第四記

「自分の命を神に預ける気分はどうだったか?」

「全くもって、不愉快極まりない、な。」

と、チャーチルは本当に嫌そうな顔をして見せた。

それはさておき、あの砲弾の雨の中、よく直撃せずに生き残れたものだ。二人とも相当な悪運を持っているらしい。

「さて、落ち着いたことだし、会ってみないか?こっちの世界の人間に、会ってみないか?」

「そうだな、今何よりも必要なのは情報だ。戦争の、国の、世界の情報が欲しい。」

やはり、彼は彼であった。

俺が死んだ後も変わらなく、変われないその戦争家の性が、それを引き寄せるのだ。

二人は土煙で汚れた服を叩きながら、塹壕の中へ歩み寄った。

すると、夜通し見張りをしていたのだろう。隙間からこちらを見張っていた係のやつが慌てて顔を引っ込めた。

「なあ、俺ら、ここで殺されるんじゃねえか?朝一で敵の方向から歩いてくるジジイ二人って、どう考えても怪しいと思わないか。」

「お前救国の英雄だろ。もっと堂々としとけよ。」

こんな右も左も分からん世界で、一々気にしてたらキリがないだろ?とチャーチルは続けて言うが、確かにそうなのかもしれない。

違う世界、と言うが、しかしこの世界は俺たちが元いた地球と同じように見えるのだ。

ここから見える自然の景色も、おそらく東から今登りつつある太陽も、そして戦争のやり方も、地球と大差ないのだった。

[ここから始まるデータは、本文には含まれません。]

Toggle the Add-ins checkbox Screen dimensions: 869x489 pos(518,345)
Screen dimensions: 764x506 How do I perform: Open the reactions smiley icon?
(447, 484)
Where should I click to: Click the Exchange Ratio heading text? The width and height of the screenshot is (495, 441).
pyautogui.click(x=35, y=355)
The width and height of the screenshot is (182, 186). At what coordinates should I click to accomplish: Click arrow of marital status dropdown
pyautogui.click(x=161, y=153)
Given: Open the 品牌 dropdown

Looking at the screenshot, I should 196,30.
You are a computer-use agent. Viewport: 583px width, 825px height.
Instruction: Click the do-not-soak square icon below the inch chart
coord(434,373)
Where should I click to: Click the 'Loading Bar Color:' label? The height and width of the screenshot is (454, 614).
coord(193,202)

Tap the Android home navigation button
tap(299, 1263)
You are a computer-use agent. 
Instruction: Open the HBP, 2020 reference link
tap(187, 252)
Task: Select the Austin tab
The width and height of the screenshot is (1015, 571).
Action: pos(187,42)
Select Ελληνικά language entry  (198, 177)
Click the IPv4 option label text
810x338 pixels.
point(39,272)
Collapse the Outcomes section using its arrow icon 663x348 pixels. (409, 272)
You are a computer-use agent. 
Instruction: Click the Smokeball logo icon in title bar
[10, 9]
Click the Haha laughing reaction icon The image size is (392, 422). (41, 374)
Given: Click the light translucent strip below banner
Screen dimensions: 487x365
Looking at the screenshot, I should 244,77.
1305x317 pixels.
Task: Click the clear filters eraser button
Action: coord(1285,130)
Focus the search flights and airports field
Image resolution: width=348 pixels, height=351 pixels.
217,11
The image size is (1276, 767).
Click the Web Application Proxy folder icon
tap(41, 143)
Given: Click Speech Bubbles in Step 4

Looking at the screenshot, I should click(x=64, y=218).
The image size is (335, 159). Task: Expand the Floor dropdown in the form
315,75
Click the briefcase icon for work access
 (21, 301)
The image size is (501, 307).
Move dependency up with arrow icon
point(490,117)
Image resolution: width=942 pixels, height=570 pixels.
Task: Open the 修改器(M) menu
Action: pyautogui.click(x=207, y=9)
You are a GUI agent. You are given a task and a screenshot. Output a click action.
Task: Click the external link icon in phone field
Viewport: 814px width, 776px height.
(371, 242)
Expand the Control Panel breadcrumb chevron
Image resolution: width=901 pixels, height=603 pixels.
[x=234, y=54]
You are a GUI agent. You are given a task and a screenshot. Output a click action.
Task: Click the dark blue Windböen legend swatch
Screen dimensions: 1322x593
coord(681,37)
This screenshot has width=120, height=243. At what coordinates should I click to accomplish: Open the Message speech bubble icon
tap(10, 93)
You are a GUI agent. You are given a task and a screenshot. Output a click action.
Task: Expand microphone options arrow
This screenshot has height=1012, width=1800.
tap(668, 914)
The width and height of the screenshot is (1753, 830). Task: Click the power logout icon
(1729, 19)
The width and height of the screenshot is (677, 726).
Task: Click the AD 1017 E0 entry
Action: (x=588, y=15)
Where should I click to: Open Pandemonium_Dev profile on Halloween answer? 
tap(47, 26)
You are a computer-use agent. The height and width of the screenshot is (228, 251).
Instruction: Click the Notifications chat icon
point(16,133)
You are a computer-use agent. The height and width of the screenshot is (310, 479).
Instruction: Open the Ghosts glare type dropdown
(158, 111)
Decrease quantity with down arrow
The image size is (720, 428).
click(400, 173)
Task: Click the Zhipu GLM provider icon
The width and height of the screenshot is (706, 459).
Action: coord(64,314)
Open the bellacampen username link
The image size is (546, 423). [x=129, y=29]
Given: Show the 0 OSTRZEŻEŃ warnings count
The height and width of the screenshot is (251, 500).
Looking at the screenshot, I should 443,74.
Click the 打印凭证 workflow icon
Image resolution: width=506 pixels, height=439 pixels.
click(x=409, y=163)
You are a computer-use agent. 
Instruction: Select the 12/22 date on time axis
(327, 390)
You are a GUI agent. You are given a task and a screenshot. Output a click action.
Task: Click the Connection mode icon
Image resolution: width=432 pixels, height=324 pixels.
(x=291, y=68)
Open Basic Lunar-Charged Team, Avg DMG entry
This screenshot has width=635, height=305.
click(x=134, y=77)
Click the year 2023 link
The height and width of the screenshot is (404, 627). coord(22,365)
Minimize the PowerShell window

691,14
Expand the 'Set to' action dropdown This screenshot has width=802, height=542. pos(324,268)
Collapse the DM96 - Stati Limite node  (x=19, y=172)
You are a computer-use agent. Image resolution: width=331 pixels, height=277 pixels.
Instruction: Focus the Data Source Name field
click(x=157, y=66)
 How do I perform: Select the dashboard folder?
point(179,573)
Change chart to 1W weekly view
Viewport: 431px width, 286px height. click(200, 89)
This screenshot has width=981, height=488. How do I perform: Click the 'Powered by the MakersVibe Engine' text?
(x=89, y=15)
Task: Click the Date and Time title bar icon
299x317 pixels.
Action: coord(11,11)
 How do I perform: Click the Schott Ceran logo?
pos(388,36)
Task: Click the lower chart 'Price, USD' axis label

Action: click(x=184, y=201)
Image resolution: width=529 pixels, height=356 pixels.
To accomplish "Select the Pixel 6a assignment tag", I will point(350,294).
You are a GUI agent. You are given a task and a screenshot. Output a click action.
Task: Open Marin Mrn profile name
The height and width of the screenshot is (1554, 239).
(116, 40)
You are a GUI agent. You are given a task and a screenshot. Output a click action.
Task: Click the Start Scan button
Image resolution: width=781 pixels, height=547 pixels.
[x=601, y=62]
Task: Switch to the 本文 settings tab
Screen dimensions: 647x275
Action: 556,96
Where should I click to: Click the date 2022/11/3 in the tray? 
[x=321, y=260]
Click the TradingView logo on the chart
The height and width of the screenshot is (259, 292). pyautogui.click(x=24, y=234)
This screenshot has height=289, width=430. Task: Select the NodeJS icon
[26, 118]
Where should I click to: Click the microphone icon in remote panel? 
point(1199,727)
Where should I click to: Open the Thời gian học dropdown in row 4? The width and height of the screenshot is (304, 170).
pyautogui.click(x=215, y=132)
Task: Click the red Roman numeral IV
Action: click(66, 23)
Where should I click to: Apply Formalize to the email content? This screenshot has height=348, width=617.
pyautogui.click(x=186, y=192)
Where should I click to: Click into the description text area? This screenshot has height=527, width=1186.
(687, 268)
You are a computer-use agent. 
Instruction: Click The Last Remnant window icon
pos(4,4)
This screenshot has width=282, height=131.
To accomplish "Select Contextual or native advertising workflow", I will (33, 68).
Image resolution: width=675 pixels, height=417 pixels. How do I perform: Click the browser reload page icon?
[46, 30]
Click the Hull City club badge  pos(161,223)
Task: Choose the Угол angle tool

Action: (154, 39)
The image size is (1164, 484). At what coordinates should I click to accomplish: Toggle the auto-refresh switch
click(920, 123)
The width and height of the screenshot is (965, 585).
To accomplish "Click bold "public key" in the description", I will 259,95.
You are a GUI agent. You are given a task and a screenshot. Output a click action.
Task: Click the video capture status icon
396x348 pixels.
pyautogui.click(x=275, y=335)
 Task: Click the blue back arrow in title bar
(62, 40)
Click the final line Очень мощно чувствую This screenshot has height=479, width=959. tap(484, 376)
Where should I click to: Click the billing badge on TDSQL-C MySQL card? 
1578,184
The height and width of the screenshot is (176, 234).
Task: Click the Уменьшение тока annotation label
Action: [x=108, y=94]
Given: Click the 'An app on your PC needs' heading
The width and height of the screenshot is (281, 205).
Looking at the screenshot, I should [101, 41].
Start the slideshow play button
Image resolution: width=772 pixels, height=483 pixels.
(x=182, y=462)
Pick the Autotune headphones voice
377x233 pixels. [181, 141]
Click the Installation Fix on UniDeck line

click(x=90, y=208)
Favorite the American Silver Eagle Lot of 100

俺たちが例の塹壕に近づくと、中の兵士がこちらに呼びかけた。

何やらただ事ではなさそうな雰囲気に彼らは包まれているようだった。

「止まれ!所属と階級を速やかに答えろ、それ以外の行為は敵意と見なし、即射殺する!」

まずい。非常にまずい。

ひとまず、俺たちが何故彼の言葉が分かるのかはこの際置いておくことにしよう。

「どうする?あいつら、素直に話を聞いてくれるか分からんぞ。」

小声でチャーチルに耳打ちをしたが、しかしどうして彼はこの無礼な兵士たちが気に入らなかったのだろう、無駄であるようだ。

「俺か、俺は。」

俺は彼らが銃を持つ腕に力がこもったのを遠目で見た。

「サー・ウィンストン・レナード・スペンサー・チャーチル、偉大なる我が大英帝国の元首相だ」

老体を震わせ、銃を持つ兵士達を威圧するようにはっきりと、彼は高々に宣言したのだった。

「ダイエイテイコク?私の質問がわからなかったのか、身分を証明できないものは銃殺だ。諸君、ご老人方を丁重にもてなしてやれ!」

馬鹿があ!何敵意丸出しで自己紹介してんだよ、今はどうこうできる立場じゃないの分かってるだろ。

「おい、なんかあいつら怒ってるぞ、どうすればいいかな。」

などと呑気に聞いてきた。

「お前何やってんだよ、終わったわ。まじ終わったわ。なんで2回も死なんといけんのじゃー!」

「うっせい、俺はちゃんと言われた通りにしたぞ!」

「敵意丸出しなんだよ、せめて下手に出ろよ!」

もうすぐで銃殺されるという状況で、馬鹿喧嘩してるのも大概だと思われているだろうが。

「構え!照準合わせ!すぐ逝けるように心臓を狙えよ!」

ああ、次は違うやつとがいいなあ。

と号令をかけた上官の手刀が振り下ろされ、彼の兵士たちが引き金を引こうとした時、その瞬間だった。

「待て!撃つな!下ろせ!」

兵士達の後ろから、ドスのきいた低い大きな声が聞こえてきた。